Friday, August 30, 2019

THE VALUE OF A TAX DEDUCTION - MORE THAN YOU MAY THINK


An interesting development worth discussing.  This is something that should be considered when doing year-end tax planning in a year you had qualifying dividend and capital gain income.

A client had substantial capital gains for 2018 which were taxable at the lower capital gains rates.  A portion of the capital gains were taxed at 0% while most was taxed at 15%.  The client’s “ordinary” income was taxed at the 12% marginal tax rate.  If we disregard the capital gain income – if all his income had been taxed as ordinary income - the client would have been in the 24% marginal bracket.

After I had done an initial write up and tax calculation the client told me about an additional $350 non-cash contribution to the Salvation Army he had failed to include when sending me his stuff.

This additional $350 reduced his net taxable income and therefore reduced his “ordinary” income tax by $42 - $350 x 12%. 

But the $350 reduction in net taxable income also allowed an additional $350 of his capital gains to be eligible for the 0% rate, so $350 less in capital gain income was taxed at 15%.  He reduced his tax liability by another $52.50 - $350 x 15%. 
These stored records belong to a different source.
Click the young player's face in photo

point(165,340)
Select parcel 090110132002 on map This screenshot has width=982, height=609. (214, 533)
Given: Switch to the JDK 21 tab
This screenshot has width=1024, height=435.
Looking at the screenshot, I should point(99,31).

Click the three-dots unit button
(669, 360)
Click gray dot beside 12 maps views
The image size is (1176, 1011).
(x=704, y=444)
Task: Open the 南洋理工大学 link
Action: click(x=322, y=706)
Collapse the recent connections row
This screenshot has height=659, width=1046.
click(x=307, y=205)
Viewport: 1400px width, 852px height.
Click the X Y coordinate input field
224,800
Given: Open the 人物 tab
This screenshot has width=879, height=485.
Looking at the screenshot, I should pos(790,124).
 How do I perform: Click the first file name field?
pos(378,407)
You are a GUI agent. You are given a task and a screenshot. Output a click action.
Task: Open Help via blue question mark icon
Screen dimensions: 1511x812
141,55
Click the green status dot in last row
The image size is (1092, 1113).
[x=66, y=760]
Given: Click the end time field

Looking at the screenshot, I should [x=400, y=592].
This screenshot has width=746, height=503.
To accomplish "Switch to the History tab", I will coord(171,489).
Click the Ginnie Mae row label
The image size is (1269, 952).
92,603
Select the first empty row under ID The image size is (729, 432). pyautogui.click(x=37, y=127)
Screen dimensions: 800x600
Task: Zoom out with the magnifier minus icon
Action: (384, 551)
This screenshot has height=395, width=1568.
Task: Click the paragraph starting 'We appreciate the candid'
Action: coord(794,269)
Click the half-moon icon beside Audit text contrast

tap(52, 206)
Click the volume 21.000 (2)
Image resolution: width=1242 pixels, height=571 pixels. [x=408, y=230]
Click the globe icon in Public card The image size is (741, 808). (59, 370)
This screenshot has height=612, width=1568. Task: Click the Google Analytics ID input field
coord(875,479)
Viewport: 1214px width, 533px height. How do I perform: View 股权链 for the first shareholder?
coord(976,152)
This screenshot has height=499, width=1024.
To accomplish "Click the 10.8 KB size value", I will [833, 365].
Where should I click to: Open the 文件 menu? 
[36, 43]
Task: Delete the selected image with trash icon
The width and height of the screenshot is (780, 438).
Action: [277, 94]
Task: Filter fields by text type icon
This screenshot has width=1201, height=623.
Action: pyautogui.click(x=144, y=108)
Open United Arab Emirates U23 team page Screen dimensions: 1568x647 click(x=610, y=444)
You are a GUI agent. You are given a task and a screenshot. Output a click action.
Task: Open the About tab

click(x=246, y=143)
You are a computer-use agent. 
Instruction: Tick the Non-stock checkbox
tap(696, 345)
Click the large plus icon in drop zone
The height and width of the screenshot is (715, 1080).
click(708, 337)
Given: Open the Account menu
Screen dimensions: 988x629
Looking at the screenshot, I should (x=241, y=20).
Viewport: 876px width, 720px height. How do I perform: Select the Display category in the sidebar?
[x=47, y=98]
The bottom line - the additional $350 deduction saved him $94.50 – or 27% - in federal income tax.

As we can see, because of the different rates for different types of income the savings from a tax deduction can be more than the ordinary marginal tax rate.  In the above example the savings was more than twice this rate.

This example involved a “below the line” tax deduction, the “line” being AGI.  Deductions allowed “above the line” can generate even more savings by reducing the amount of other deductions or credits that are phased-out based on AGI and reducing the amount of taxable Social Security or Railroad Retirement benefits.

This is something that should be considered when doing year-end tax planning in a year you had qualifying dividend and capital gain income.